The family are concerned about raising Esther properly: she’s of Jewish faith, and “how could they help a teenage Jewish girl understand her place?” To answer that, we flash forward to Esther’s grown-up years in the 1920s. She will be a member of the Jewish emigration to the region, where she will join Haganah, the Jewish nationalist paramilitary organisation whose “goal was to protect Jewish towns from Arab attacks” and which would later form the basis of the Israel's military.

These are huge themes to address, but having introduced them, Irving avoids them. Because if it’s frustrating that Queen Esther is not really about St Cloud’s and Wilbur Larch, it’s still more disappointing that it’s also not focused on the titular figure. For motivations that must connect to narrative construction, Esther turns into a substitute parent for another of the family's children, and delivers to a son, the boy, in 1941 – and the lion's share of this story is Jimmy’s tale.

And now is where Irving’s obsessions reappear loudly, both common and distinct. Jimmy goes to – of course – the Austrian capital; there’s discussion of avoiding the draft notice through bodily injury (His Earlier Book); a pet with a significant name (the animal, remember Sorrow from The Hotel New Hampshire); as well as the sport, prostitutes, novelists and penises (Irving’s passim).

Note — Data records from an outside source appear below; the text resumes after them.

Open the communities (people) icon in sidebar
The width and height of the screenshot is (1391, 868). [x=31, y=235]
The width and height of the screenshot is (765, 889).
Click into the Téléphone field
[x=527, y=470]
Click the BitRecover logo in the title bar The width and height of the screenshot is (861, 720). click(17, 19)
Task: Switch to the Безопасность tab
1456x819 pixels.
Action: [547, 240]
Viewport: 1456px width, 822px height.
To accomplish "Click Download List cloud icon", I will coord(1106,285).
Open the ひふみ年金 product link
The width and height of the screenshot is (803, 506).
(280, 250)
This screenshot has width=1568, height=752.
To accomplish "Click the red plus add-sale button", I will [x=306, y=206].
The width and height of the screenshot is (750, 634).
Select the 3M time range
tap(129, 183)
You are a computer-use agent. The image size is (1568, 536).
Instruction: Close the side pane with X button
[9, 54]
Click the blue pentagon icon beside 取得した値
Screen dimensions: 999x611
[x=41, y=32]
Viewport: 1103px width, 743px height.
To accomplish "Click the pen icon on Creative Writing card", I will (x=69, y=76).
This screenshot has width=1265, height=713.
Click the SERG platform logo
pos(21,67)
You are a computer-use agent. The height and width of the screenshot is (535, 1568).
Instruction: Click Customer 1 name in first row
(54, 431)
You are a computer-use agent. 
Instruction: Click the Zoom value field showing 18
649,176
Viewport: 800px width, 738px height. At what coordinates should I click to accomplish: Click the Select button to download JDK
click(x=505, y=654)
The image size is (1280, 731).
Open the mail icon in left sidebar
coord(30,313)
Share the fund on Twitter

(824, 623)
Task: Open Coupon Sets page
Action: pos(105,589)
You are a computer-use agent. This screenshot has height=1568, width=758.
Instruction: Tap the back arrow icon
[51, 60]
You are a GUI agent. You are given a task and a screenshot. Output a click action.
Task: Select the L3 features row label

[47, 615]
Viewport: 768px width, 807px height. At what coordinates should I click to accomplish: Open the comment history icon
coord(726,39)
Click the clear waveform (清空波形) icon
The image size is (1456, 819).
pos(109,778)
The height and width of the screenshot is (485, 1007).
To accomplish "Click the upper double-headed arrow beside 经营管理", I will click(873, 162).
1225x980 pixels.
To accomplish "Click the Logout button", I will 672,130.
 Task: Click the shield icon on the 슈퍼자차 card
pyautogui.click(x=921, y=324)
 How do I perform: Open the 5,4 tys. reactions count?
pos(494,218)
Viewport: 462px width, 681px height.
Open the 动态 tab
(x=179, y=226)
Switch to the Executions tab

The character is a more mundane character than the female lead suggested to be, and the supporting figures, such as young people the pair, and Jimmy’s instructor the tutor, are underdeveloped too. There are some nice set pieces – Jimmy his first sexual experience; a brawl where a couple of thugs get beaten with a crutch and a tire pump – but they’re here and gone.

Irving has not once been a subtle novelist, but that is is not the difficulty. He has always restated his arguments, foreshadowed story twists and allowed them to gather in the viewer's imagination before bringing them to fruition in extended, shocking, funny scenes. For example, in Irving’s novels, body parts tend to disappear: remember the tongue in Garp, the hand part in Owen Meany. Those absences resonate through the plot. In Queen Esther, a central character suffers the loss of an upper extremity – but we merely discover thirty pages before the finish.

She returns late in the book, but merely with a eleventh-hour sense of concluding. We never learn the entire narrative of her life in Palestine and Israel. This novel is a letdown from a author who once gave such joy. That’s the downside. The upside is that Cider House – upon rereading together with this novel – yet holds up wonderfully, four decades later. So pick up the earlier work as an alternative: it’s much longer as Queen Esther, but 12 times as good.